Anderen met rust laten kan ook een subtiele vorm zijn van oordeel over hen. Als ik me alleen met mezelf wil bezighouden, betekent dat misschien dat ik vind dat de anderen mijn aandacht en inspanningen niet waard zijn? Johannes van Gaza besluit niemand van zijn broeders meer terecht te wijzen, maar Barsanuphius ziet in dat hij in zijn hart hen in feite nog steeds veroordeelt. Hij schrijft aan hem: “Oordeel of veroordeel niemand maar waarschuw hen als echte broeders.” (Brief 21) Juist door niet te oordelen zal Johannes echte zorg voor de anderen kunnen gaan dragen.

“Houd dus op te oordelen en wacht de tijd af dat de Heer komt” (1 Korintiërs 4:5): zo dringt Paulus er op aan om zoveel mogelijk af te zien van oordeel.

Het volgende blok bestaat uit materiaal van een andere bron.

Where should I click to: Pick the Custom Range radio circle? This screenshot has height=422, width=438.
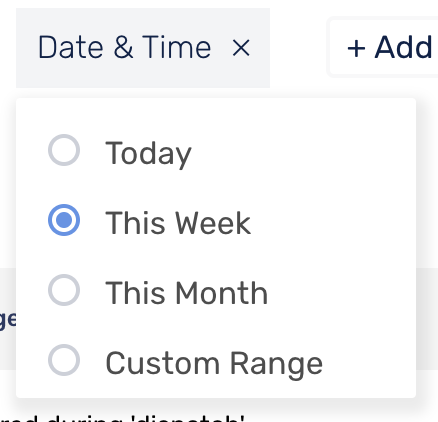64,360
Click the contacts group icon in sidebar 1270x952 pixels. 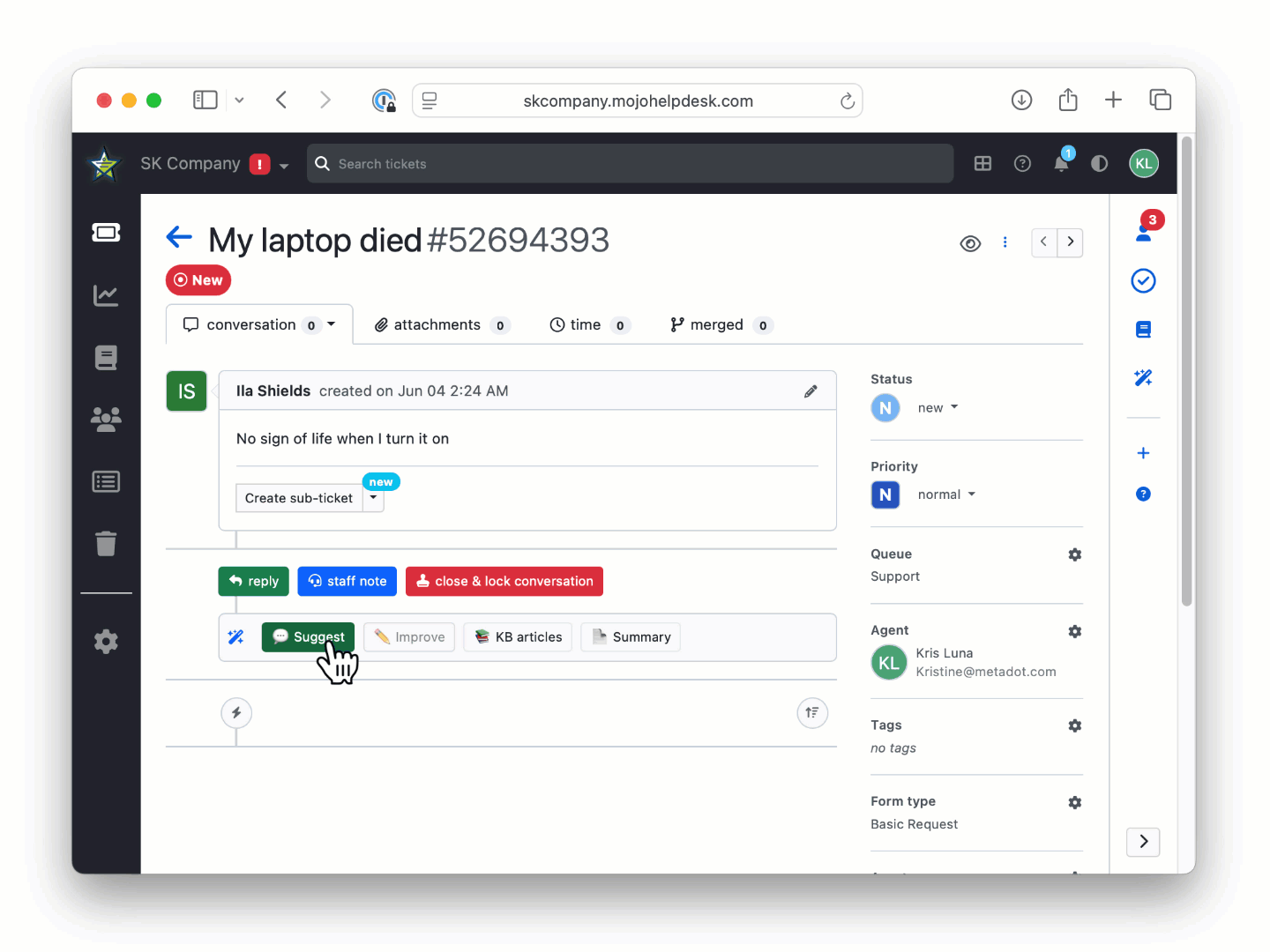coord(106,420)
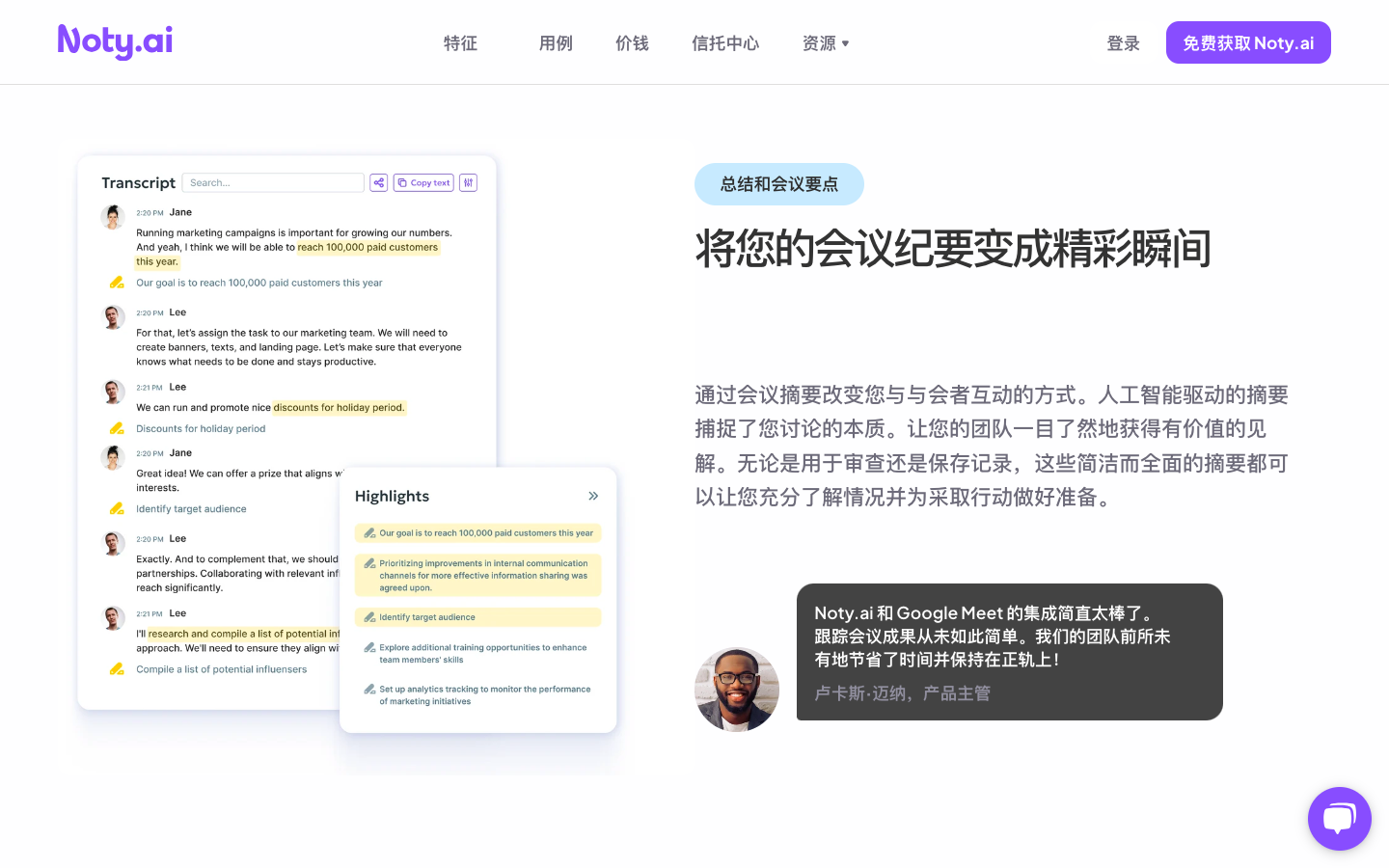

En op hetzelfde moment vraagt hij met nadruk om zorg te dragen voor de anderen: “Wij sporen u aan iedereen die zijn dagelijks werk verwaarloost terecht te wijzen, de moedelozen hoop te geven, op te komen voor de zwakken, met iedereen geduld te hebben.” (1 Tessalonicenzen 5:14) Uit eigen ervaring wist hij hoe moeilijk het was om iemand zonder oordeel terecht te wijzen: “Vergeet niet hoe ik ieder van u drie jaar lang dag en nacht onder tranen steeds weer terecht heb gewezen.” (Handelingen 20:31) Alleen de liefde is in staat om zo ten dienste van de ander te staan.